§ Your objective: Leave out the pictures, and quote exactly the lines running from the one with "Click the bookmark star in the address bar" through the last line of the entries below.

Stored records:
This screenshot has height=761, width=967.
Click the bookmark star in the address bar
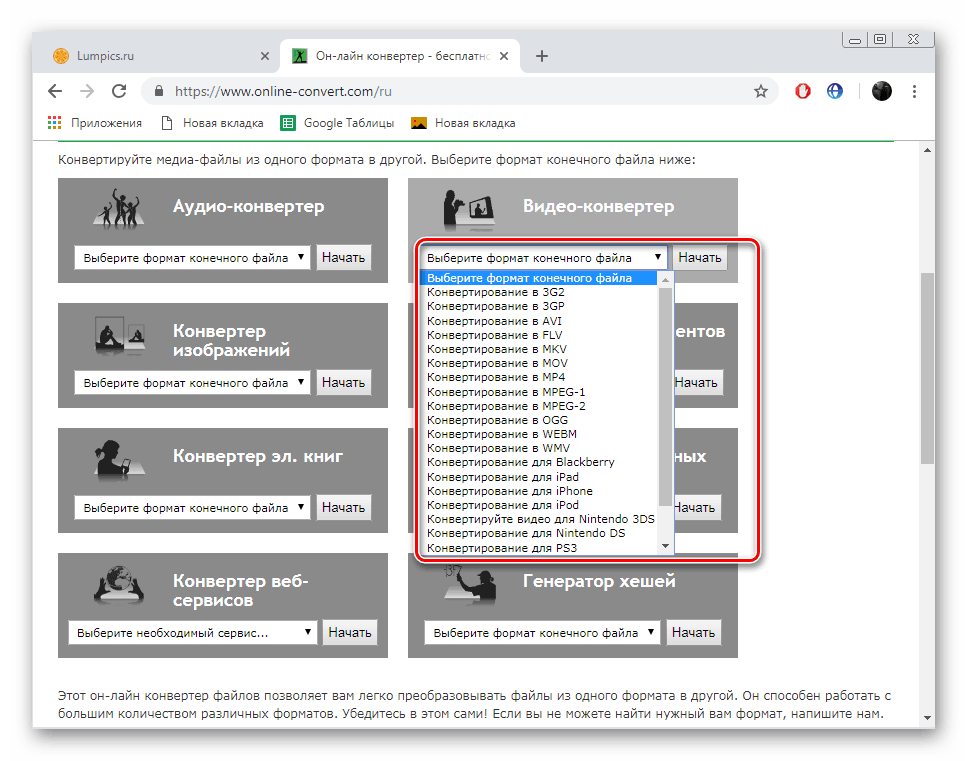click(760, 90)
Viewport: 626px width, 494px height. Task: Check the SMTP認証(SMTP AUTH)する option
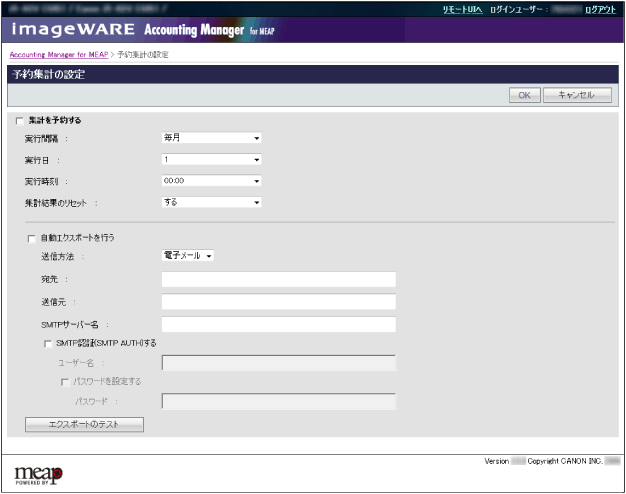click(x=47, y=343)
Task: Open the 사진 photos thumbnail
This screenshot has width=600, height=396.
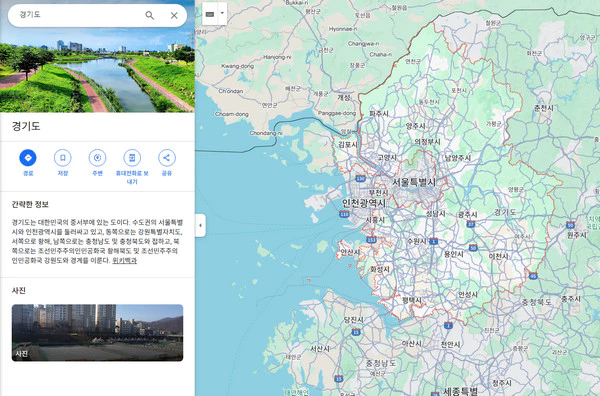Action: [x=98, y=332]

§ Exercise output:
Click the bookmark star in the address bar
click(760, 90)
Viewport: 626px width, 494px height. Task: Check the SMTP認証(SMTP AUTH)する option
click(x=47, y=343)
Task: Open the 사진 photos thumbnail
This screenshot has width=600, height=396.
Action: [x=98, y=332]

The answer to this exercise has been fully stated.